*** Excerpt provided

In 2004, FCPSP, a bankruptcy remote entity, was created pursuant to the agreement with Constellation to hold all customer contracts previously held by First Choice. Constellation received a lien against the assets of FCPSP to cover the settlement exposure and the mark-to-market exposure rather than requiring FCPSP to post alternate collateral for the purchase of power supply. In addition, FCPSP is restricted by covenants that limit the size of FCPSP’s unhedged market positions and require that sales by FCPSP retain a positive retail margin. The agreement does not, however, permit Constellation to demand additional collateral irrespective of its credit exposure under the agreement. If, however, a change in electricity or gas forward prices increases Constellation’s credit exposure to FCPSP beyond a limit based on Constellation’s liens in cash and accounts receivable, Constellation will have no obligation to supply additional power to customers of FCPSP unless FCPSP provides letters of credit or other collateral acceptable to Constellation, and FCPSP will be constrained in its ability to sign up additional customers until that credit shortfall is corrected. The existing pricing mechanism under the Constellation power supply agreement expired on December 31, 2006. In addition, Constellation has agreed to supply power in certain transactions under the PSA beyond the date when that commitment expired. The obligations of Constellation to act as a qualified scheduling entity continue until the expiration of the agreement on December 31, 2007.
FCPSP may terminate the agreement upon 30 days prior written notice to Constellation for any reason, but the agreement and all liens securing the agreement remain in effect with respect to transactions entered into prior to the termination until both parties have fulfilled all of their obligations with respect to such transactions or such transactions have been terminated for default or reasons related to regulatory changes.

******
*** Material

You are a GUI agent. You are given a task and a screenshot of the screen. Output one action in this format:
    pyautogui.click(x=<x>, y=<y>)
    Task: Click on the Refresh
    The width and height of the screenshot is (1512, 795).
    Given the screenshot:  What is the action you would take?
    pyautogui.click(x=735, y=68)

******

* _What to do_:
1. Translate this sentence from the FCPSP passage into Spanish: "The existing pricing mechanism under the Constellation power supply agreement expired on December 31, 2006."
2. According to the FCPSP passage, how much prior written notice must FCPSP give Constellation to terminate the agreement?
3. For each statement, say whether the FCPSP passage supports it (yes or no), and quote the words that decide it.
(a) FCPSP was created in 2004.
(b) The agreement lets Constellation demand additional collateral regardless of its credit exposure.
(c) Constellation's obligations as a qualified scheduling entity continue until December 31, 2007.
The records have no connection to the text about FCPSP.

* _Answers by task_:
1. El mecanismo de precios vigente conforme al contrato de suministro de energía con Constellation venció el 31 de diciembre de 2006.

2. 30 days.

3.
(a) Yes: "In 2004, FCPSP, a bankruptcy remote entity, was created"
(b) No: "The agreement does not, however, permit Constellation to demand additional collateral irrespective of its credit exposure under the agreement."
(c) Yes: "The obligations of Constellation to act as a qualified scheduling entity continue until the expiration of the agreement on December 31, 2007."